_WHAT IS NEEDED:_ Copy the complete listing that follows, letter for letter.
-=-=-
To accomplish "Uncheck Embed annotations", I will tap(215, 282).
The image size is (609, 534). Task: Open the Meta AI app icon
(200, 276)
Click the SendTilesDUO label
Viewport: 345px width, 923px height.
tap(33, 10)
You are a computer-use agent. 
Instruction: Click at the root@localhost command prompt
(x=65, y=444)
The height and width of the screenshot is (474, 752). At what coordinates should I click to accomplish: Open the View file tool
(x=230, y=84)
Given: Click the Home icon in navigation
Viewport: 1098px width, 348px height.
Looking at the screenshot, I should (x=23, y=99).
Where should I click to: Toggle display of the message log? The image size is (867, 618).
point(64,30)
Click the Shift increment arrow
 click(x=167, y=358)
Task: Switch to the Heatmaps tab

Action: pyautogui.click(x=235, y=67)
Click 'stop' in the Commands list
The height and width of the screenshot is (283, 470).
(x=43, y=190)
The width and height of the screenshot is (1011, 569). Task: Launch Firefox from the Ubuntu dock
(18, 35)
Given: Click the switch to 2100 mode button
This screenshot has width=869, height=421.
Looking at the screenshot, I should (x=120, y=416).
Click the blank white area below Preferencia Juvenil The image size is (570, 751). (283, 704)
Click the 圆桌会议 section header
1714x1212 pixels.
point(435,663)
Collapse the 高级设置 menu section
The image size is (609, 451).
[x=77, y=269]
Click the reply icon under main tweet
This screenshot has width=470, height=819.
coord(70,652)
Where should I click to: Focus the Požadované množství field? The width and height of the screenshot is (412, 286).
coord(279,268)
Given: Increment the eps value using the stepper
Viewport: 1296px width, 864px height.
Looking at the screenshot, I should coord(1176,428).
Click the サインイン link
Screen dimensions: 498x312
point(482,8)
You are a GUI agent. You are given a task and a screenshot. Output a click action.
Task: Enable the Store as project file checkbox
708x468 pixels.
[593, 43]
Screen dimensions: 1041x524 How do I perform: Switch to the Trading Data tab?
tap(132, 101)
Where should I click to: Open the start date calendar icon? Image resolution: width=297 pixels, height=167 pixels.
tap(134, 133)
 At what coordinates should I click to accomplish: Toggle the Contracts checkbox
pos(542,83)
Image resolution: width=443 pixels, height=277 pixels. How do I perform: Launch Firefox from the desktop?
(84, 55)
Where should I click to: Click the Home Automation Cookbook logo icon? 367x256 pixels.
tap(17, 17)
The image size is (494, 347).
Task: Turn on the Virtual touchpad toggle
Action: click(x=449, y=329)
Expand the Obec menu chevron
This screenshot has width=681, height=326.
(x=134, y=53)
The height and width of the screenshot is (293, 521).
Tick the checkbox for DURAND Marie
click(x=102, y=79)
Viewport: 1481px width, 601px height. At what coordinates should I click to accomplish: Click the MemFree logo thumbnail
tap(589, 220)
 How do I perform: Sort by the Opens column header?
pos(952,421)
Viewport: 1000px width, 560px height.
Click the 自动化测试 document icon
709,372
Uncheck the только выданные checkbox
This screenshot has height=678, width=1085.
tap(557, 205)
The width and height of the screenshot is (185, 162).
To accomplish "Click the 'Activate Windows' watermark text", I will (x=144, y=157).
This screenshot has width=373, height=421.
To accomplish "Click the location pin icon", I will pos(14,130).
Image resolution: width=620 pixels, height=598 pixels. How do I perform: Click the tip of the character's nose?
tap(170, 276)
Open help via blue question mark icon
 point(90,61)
-=-=-
_REPLY TO THE TASK:_
To accomplish "Uncheck Embed annotations", I will tap(215, 282).
The image size is (609, 534). Task: Open the Meta AI app icon
(200, 276)
Click the SendTilesDUO label
Viewport: 345px width, 923px height.
tap(33, 10)
You are a computer-use agent. 
Instruction: Click at the root@localhost command prompt
(x=65, y=444)
The height and width of the screenshot is (474, 752). At what coordinates should I click to accomplish: Open the View file tool
(x=230, y=84)
Given: Click the Home icon in navigation
Viewport: 1098px width, 348px height.
Looking at the screenshot, I should (x=23, y=99).
Where should I click to: Toggle display of the message log? The image size is (867, 618).
point(64,30)
Click the Shift increment arrow
 click(x=167, y=358)
Task: Switch to the Heatmaps tab

Action: pyautogui.click(x=235, y=67)
Click 'stop' in the Commands list
The height and width of the screenshot is (283, 470).
(x=43, y=190)
The width and height of the screenshot is (1011, 569). Task: Launch Firefox from the Ubuntu dock
(18, 35)
Given: Click the switch to 2100 mode button
This screenshot has width=869, height=421.
Looking at the screenshot, I should (x=120, y=416).
Click the blank white area below Preferencia Juvenil The image size is (570, 751). (283, 704)
Click the 圆桌会议 section header
1714x1212 pixels.
point(435,663)
Collapse the 高级设置 menu section
The image size is (609, 451).
[x=77, y=269]
Click the reply icon under main tweet
This screenshot has width=470, height=819.
coord(70,652)
Where should I click to: Focus the Požadované množství field? The width and height of the screenshot is (412, 286).
coord(279,268)
Given: Increment the eps value using the stepper
Viewport: 1296px width, 864px height.
Looking at the screenshot, I should coord(1176,428).
Click the サインイン link
Screen dimensions: 498x312
point(482,8)
You are a GUI agent. You are given a task and a screenshot. Output a click action.
Task: Enable the Store as project file checkbox
708x468 pixels.
[593, 43]
Screen dimensions: 1041x524 How do I perform: Switch to the Trading Data tab?
tap(132, 101)
Where should I click to: Open the start date calendar icon? Image resolution: width=297 pixels, height=167 pixels.
tap(134, 133)
 At what coordinates should I click to accomplish: Toggle the Contracts checkbox
pos(542,83)
Image resolution: width=443 pixels, height=277 pixels. How do I perform: Launch Firefox from the desktop?
(84, 55)
Where should I click to: Click the Home Automation Cookbook logo icon? 367x256 pixels.
tap(17, 17)
The image size is (494, 347).
Task: Turn on the Virtual touchpad toggle
Action: click(x=449, y=329)
Expand the Obec menu chevron
This screenshot has width=681, height=326.
(x=134, y=53)
The height and width of the screenshot is (293, 521).
Tick the checkbox for DURAND Marie
click(x=102, y=79)
Viewport: 1481px width, 601px height. At what coordinates should I click to accomplish: Click the MemFree logo thumbnail
tap(589, 220)
 How do I perform: Sort by the Opens column header?
pos(952,421)
Viewport: 1000px width, 560px height.
Click the 自动化测试 document icon
709,372
Uncheck the только выданные checkbox
This screenshot has height=678, width=1085.
tap(557, 205)
The width and height of the screenshot is (185, 162).
To accomplish "Click the 'Activate Windows' watermark text", I will (x=144, y=157).
This screenshot has width=373, height=421.
To accomplish "Click the location pin icon", I will pos(14,130).
Image resolution: width=620 pixels, height=598 pixels. How do I perform: Click the tip of the character's nose?
tap(170, 276)
Open help via blue question mark icon
 point(90,61)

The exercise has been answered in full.